Cloudflare, the leading sky protection platform and content delivery network, is now offering developers access to AI through its expanded border network. This network includes GPU-powered infrastructure and model-serving capabilities, allowing developers to leverage cutting-edge foundation models. Accessing Cloudflare’s AI system is as simple as making a straightforward REST API call.
In 2017, Cloudflare introduced Workers, a cloud computing platform at the edge. This platform empowers developers to create Browser Service Workers that operate locally across Cloudflare’s global edge locations. Developers can manipulate HTTP requests and responses, generate parallel requests, and even respond directly from the edge using a Worker. The API utilized by Cloudflare Workers aligns with the W3C Service Workers standard.
Cloudflare has enhanced its Workers with AI functionalities through the development of conceptualAI. This software introduces three key components to support AI capabilities:
- The utilization of NVIDIA GPUs within Cloudflare’s global network enables the cloud-based AI model of Workers AI. This approach allows users to focus on their programs while minimizing system management tasks, as they only pay for the resources they consume.
- Vectorize, a matrix database, facilitates scenarios requiring access to both pre-built models and customized data by enabling efficient vector indexing and storage at a low cost.
- Organizations can manage memory, control pricing, and monitor AI deployments through the AI Gateway, irrespective of the hosting environment.
Cloudflare has collaborated with industry giants such as NVIDIA, Microsoft, Hugging Face, Databricks, and Meta to advance GPU infrastructure and foundational designs. Additionally, the platform hosts embedding models to translate words into vectors. The Vectorize collection provides a framework for storing, indexing, and querying vectors, enhancing the performance of large language models (LLMs) and reducing errors in actions. The AI Gateway enhances observability, enforces rate limiting, and caches repetitive queries, thereby optimizing application performance and reducing costs.
The Workers AI design library houses the latest and most advanced foundation models, including Meta’s Llama 2, Stable Diffusion XL, and Mistral7B. Cloudflare leverages ONNX Runtime, a neural network exchange runtime developed by Microsoft, to enhance the efficiency of running models in resource-constrained environments. Microsoft employs similar systems to manage foundational models in Windows.
Developers can write Artificial inference code in JavaScript and deploy it to Cloudflare’s edge network, with the flexibility to invoke models using a simple REST API in any programming language. This seamless integration enables the incorporation of conceptual AI into a wide range of environments, including internet, desktop, and mobile applications.

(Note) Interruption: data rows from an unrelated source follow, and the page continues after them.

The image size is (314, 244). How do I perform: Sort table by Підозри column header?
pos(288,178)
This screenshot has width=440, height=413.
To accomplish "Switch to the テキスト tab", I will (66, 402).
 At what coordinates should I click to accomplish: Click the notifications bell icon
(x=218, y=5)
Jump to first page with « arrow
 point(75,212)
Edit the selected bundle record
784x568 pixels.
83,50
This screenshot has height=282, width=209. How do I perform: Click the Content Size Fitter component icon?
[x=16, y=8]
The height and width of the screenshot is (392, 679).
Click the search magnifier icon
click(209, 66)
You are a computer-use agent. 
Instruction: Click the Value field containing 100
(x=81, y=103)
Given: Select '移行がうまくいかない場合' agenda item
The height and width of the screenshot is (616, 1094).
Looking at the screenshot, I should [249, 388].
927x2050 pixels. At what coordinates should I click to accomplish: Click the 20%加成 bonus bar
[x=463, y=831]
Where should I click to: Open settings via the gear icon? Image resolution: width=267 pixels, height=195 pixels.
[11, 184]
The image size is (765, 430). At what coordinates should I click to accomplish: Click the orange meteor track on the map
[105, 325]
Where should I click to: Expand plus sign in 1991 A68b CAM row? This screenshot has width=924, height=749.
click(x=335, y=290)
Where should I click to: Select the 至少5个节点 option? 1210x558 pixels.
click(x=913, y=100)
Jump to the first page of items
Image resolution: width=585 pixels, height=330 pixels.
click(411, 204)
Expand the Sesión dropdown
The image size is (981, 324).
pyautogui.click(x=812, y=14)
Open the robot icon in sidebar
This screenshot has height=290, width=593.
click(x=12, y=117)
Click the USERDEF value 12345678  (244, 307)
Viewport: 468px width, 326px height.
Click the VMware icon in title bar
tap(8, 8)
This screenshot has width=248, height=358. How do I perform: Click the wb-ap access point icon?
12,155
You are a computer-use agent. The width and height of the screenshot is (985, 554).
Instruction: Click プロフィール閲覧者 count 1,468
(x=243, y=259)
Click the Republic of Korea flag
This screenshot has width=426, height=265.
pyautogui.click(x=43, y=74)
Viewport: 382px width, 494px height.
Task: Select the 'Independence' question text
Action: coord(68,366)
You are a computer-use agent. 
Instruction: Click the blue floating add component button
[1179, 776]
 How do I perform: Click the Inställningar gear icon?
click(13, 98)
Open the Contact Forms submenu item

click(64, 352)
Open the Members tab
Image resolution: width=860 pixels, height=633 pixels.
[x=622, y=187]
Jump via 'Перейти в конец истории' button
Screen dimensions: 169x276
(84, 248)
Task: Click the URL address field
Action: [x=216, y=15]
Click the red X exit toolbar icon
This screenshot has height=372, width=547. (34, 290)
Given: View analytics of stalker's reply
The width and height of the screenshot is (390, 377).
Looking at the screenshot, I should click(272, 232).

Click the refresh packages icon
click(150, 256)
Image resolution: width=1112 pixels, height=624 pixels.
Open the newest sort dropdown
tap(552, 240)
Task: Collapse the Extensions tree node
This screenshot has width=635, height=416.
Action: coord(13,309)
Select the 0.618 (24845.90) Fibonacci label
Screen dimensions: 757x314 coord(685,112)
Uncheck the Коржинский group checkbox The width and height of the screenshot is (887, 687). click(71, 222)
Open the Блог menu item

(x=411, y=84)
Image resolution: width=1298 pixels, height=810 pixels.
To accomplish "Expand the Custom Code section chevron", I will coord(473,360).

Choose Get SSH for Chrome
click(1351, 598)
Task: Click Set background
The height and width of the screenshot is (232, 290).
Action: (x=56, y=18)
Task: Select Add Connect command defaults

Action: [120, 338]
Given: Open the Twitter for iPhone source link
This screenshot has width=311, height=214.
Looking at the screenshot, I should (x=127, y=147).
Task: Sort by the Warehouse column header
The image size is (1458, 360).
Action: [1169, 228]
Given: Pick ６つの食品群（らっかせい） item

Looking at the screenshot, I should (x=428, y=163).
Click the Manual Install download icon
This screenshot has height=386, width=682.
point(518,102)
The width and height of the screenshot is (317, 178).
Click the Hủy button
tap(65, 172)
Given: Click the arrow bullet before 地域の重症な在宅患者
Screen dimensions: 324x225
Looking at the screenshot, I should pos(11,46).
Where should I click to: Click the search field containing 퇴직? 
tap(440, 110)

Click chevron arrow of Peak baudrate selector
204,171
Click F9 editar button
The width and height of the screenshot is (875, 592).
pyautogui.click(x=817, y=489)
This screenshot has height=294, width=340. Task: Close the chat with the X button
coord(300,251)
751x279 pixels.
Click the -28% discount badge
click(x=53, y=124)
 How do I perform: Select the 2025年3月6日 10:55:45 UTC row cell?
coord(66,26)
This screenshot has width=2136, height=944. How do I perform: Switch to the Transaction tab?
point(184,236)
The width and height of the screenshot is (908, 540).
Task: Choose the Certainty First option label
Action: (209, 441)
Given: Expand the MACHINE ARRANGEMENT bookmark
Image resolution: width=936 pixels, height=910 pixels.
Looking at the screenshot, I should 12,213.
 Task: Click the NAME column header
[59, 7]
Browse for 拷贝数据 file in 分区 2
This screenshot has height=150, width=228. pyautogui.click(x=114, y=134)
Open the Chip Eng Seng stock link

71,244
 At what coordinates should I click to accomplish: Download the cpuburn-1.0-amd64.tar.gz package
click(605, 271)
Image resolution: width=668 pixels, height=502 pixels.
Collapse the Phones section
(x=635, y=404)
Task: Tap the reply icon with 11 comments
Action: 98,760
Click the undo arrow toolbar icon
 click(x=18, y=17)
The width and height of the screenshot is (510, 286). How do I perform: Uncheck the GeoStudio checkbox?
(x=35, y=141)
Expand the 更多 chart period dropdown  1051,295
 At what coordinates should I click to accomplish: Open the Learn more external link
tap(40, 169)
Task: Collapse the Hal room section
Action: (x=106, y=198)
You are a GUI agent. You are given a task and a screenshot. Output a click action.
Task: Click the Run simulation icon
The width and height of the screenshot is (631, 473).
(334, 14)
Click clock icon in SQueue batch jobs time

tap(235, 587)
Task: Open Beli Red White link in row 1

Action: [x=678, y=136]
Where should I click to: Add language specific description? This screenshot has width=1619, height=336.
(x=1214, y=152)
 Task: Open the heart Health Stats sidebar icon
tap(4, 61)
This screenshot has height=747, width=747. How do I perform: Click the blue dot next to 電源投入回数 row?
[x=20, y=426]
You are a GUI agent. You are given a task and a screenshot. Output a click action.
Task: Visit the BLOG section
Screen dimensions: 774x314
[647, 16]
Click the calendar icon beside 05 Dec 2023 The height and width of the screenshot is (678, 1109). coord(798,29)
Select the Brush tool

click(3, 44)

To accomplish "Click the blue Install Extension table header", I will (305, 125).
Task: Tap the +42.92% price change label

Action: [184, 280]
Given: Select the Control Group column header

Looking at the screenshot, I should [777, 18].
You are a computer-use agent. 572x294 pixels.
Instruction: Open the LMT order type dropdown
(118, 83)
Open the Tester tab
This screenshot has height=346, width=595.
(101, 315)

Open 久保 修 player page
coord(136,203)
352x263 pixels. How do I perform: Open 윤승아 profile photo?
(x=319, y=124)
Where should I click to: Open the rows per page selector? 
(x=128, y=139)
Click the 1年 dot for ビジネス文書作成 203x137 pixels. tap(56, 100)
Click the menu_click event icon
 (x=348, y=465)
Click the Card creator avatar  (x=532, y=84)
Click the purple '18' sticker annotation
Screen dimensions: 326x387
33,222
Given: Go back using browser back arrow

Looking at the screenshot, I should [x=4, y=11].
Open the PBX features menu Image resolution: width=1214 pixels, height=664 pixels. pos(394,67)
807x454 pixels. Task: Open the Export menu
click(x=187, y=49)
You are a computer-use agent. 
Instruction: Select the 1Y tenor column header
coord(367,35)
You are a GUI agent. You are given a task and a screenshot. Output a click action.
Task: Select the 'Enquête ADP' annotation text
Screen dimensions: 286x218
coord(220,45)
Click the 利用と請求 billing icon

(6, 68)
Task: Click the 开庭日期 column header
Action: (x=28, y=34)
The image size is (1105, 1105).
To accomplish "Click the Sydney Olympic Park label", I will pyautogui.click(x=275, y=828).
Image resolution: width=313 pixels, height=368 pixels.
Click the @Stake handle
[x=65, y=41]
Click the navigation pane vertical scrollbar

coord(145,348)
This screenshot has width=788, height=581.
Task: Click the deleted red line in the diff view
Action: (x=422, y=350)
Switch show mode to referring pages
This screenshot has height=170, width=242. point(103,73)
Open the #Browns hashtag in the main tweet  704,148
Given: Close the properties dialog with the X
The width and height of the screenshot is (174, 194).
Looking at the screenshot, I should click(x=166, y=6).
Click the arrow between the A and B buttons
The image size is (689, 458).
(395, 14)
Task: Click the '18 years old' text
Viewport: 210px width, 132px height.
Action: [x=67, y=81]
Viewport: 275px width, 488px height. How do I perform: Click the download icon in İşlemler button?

Initially introduced in September 2023 with inference capabilities, Workers AI by Cloudflare aims to expand its coverage to 100 cities worldwide by the end of the year, striving for near-universal accessibility.
By integrating GPU-powered Workers AI, matrix databases, and an AI Gateway for deployment management, Cloudflare distinguishes itself as a pioneer among CDN and network providers in enhancing border networks with AI capabilities. The platform offers a rich design library and leverages ONNX Runtime efficiency through partnerships with industry leaders like Meta and Microsoft.